1L’ornementation du textile à l’aide de métal est une pratique courante attestée dès l’âge du bronze2. L’or et l’argent sont des métaux de choix qui, une fois réduits à l’état de trait ou de lame extrêmement souples, peuvent être filés en les enroulant autour d’une âme textile3. Les filés ainsi obtenus peuvent ensuite être brodés, tissés, tricotés, etc. Ils apportent richesse et éclat, qualités largement exploitées par les artisans lors de leur mise en œuvre sur le textile4. L’argent plus dur et moins onéreux a souvent été préféré. Employé pur ou doré, ce métal peut toutefois poser des problèmes de corrosion. En effet, l’exposition des objets à une atmosphère contenant des polluants soufrés et chlorés ou encore leur manipulation à main nue conduit à la formation de sulfures et chlorures d’argent5. Cette corrosion du métal argent se traduit par une perte totale d’éclat ainsi qu’une modification de la couleur de la couche de corrosion allant du jaune au bleu pour des épaisseurs croissantes, et pour un même ordre d’interférence, voire au noir si l’exposition est prolongée (formation d’une couche épaisse).

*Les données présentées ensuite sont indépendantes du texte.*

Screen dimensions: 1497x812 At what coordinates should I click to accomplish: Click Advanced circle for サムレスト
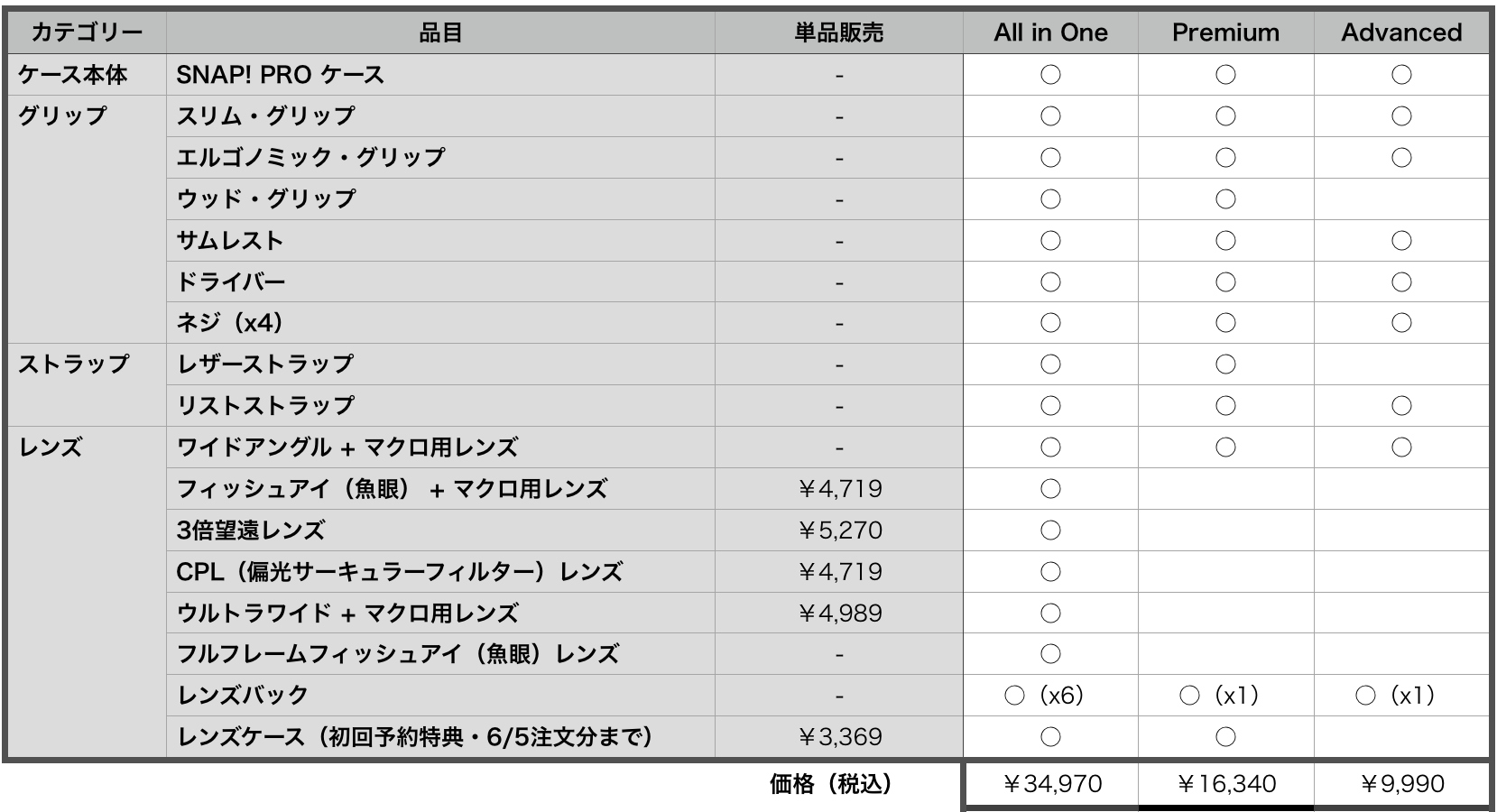point(1401,240)
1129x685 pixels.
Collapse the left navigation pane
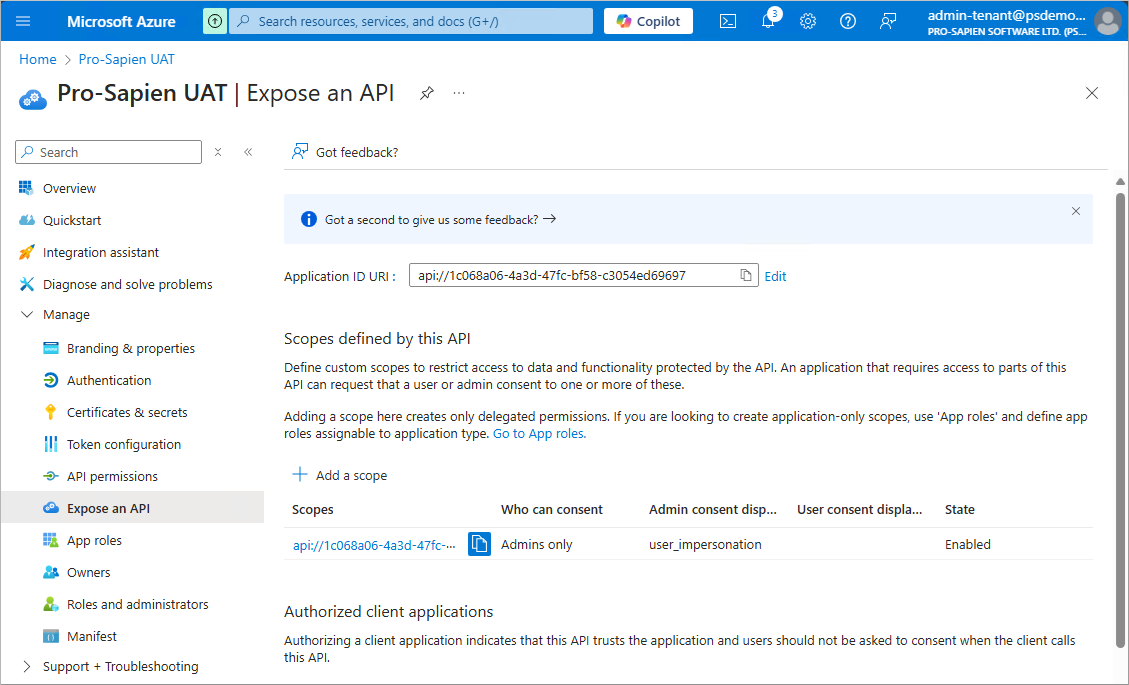pos(248,152)
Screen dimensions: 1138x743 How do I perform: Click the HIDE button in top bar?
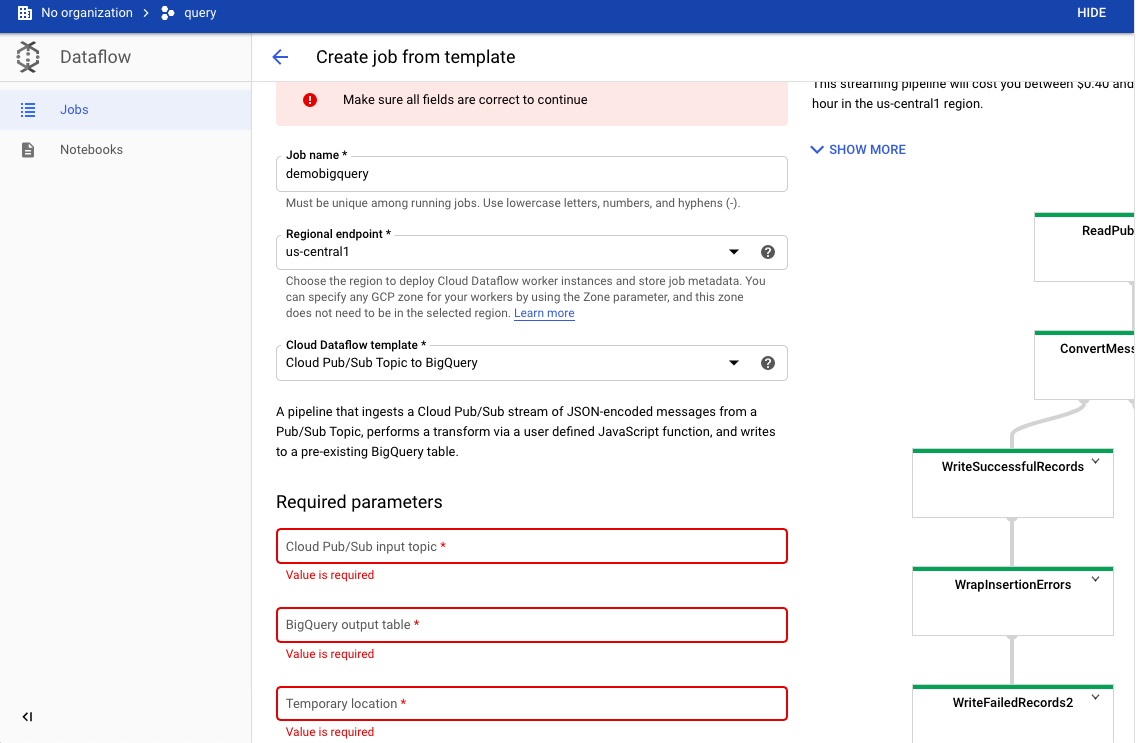(x=1092, y=13)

  • 6 Tímár-Balázsy, Eastop, 1998, p. 245.
  • 7 Degrigny, 2010, p. 353.

2Le nettoyage de l’argent ainsi corrodé est une problématique ancienne de la conservation-restauration textile pour laquelle aucune solution satisfaisante n’a été trouvée. En effet, la méthode employée doit prendre en compte les particularités du métal qui est de faible épaisseur (inférieure au millimètre) et étroitement lié au textile sans possibilité de dissociation. Elle doit donc être compatible avec les deux matériaux, excluant de fait les méthodes mécaniques et chimiques employées jusque-là et considérées comme trop agressives pour le textile6. Restait donc l’exploration de la méthode électrochimique déjà utilisée depuis de nombreuses années en restauration du métal7.

  • 8 Costa, 2003, p. 287.

3La couche de corrosion de l’argent, généralement composée de sulfure et de chlorure d’argent, peut effectivement être éliminée par réduction électrochimique8. Pour ce faire, l’objet à traiter est relié à une alimentation stabilisée et immergé avec une contre-électrode dans une solution électrolytique. L’objet est ensuite écarté de son état d’équilibre vers le potentiel de réduction du sulfure d’argent, plus négatif que celui du chlorure d’argent, afin de réduire les deux.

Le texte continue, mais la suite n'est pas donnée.